6 Considerações finais:
Os resultados do estudo permitiram as seguintes conclusões: A maioria (76,56%) dos membros da equipe de enfermagem não verificou o VRG antes de infundir a dieta por SNG, embora (90,63%) tenham afirmado que realizam o procedimento. Do total de membros da equipe de enfermagem, 20,31% afirmaram abrir a SNG à partir de 100ml de VRG, 78,13% citaram desprezar o VRG aspirado, 32,82% afirmaram manter a SNG aberta por 3 horas na presença de VRG e 57,81% mencioram administrar 100% do volume prescrito para o paciente independente do VRG aspirado pela SNG. Os resultados deste estudo não permitem afirmar que a prática para a administração da dieta por SNG seja realizada com freqüência conforme o observado, pois este estudo apresenta como fatores limitantes o fato de ter sido realizada somente em uma Unidade de Terapia Intensiva e a observação de cada funcionário ter sido programada para uma única vez. Mas, este estudo permitiu verificar que, além da supervisão, há necessidade de realizar orientações freqüentes para a equipe de enfermagem sobre os cuidados que lhe são pertinentes para infusão da dieta por SNG, visto que as opiniões e a prática dos cuidados em relação a muitos aspectos do cuidado nutricional são divergentes ao que realmente é o ideal. Verificou-se que muitos sabem que o procedimento de aspirar a SNG, antes de administrar a dieta deve ser realizado, porém, ao observar as razões para a verificação do VRG só duas pessoas responderam aspirar a SNG para evitar a broncoaspiração, uma das complicações mais importantes. Desse modo, tão importante quanto as orientações é o acompanhamento diário dos procedimentos realizados pela equipe, pois só assim será possível detectar as falhas na assistência prestada e planejar ações educativas que visem a melhoria da prática assistencial.

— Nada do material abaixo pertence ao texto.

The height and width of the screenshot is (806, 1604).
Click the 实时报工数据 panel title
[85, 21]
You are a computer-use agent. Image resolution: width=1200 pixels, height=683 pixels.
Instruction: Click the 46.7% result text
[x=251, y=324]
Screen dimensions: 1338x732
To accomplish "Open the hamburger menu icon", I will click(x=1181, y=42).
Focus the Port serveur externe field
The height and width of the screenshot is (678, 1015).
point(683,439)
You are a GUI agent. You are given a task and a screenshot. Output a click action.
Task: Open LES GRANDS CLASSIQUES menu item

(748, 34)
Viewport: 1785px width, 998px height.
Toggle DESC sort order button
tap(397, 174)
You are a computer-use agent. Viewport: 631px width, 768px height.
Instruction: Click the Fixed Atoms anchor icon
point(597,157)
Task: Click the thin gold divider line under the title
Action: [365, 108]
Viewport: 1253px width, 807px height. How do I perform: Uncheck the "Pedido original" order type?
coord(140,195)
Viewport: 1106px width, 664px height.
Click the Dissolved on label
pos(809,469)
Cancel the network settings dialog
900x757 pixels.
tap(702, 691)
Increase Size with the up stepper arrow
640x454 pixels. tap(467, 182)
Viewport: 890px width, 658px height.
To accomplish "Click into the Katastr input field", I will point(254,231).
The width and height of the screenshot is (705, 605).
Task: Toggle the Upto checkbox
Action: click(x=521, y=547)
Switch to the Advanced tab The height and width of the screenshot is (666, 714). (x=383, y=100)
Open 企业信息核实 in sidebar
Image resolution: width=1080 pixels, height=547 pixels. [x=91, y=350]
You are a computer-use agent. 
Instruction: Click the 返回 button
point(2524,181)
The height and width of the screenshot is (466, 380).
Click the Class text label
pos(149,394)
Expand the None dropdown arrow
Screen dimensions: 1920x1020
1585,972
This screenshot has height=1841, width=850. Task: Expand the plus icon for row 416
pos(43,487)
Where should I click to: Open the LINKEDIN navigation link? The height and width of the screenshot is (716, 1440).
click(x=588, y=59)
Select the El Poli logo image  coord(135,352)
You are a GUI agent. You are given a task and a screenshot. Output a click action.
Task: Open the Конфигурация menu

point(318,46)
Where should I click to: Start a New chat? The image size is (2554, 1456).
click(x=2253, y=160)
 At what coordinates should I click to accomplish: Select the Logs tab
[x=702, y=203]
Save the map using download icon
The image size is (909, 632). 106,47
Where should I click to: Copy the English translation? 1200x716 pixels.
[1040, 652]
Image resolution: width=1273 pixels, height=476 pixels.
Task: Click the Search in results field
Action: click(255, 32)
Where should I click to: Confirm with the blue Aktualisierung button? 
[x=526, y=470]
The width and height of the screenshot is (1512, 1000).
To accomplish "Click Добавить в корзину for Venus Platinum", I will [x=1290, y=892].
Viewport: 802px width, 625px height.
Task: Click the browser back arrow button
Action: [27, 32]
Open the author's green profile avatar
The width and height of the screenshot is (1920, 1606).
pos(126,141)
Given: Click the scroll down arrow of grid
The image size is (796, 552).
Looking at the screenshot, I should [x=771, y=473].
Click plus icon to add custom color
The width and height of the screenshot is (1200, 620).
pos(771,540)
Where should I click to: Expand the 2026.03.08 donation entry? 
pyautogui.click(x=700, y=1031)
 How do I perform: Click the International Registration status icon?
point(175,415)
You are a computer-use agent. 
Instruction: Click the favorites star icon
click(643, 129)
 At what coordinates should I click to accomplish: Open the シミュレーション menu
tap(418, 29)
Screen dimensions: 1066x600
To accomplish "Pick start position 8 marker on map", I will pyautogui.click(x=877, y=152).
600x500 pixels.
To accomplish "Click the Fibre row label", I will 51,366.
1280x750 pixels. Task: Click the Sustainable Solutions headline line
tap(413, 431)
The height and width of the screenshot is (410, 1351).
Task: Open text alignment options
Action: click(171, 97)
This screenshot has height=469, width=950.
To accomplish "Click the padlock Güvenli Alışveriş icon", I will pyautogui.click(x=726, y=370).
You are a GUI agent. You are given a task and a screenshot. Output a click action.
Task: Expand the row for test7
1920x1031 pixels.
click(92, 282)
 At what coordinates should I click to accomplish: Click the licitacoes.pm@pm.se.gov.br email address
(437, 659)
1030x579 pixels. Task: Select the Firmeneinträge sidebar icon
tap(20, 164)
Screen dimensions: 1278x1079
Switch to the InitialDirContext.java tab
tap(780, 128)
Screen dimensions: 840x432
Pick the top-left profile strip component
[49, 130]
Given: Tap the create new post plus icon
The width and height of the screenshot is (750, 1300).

Nota-se que embora existam inúmeros estudos referentes ao suporte nutricional e às variáveis sobre o tema, não há consenso em relação ao valor do VRG que poderia ser considerado como intolerável. Mesmo frente a estas variáveis, é necessário que exista uniformidade no processo da ação prestada pelos membros da equipe, para reduzir as possíveis falhas na assistência ao suporte nutricional adequado. Isto é possível por meio da elaboração e implantação de protocolos e de orientações sobre a prática da assistência de enfermagem no suporte nutricional.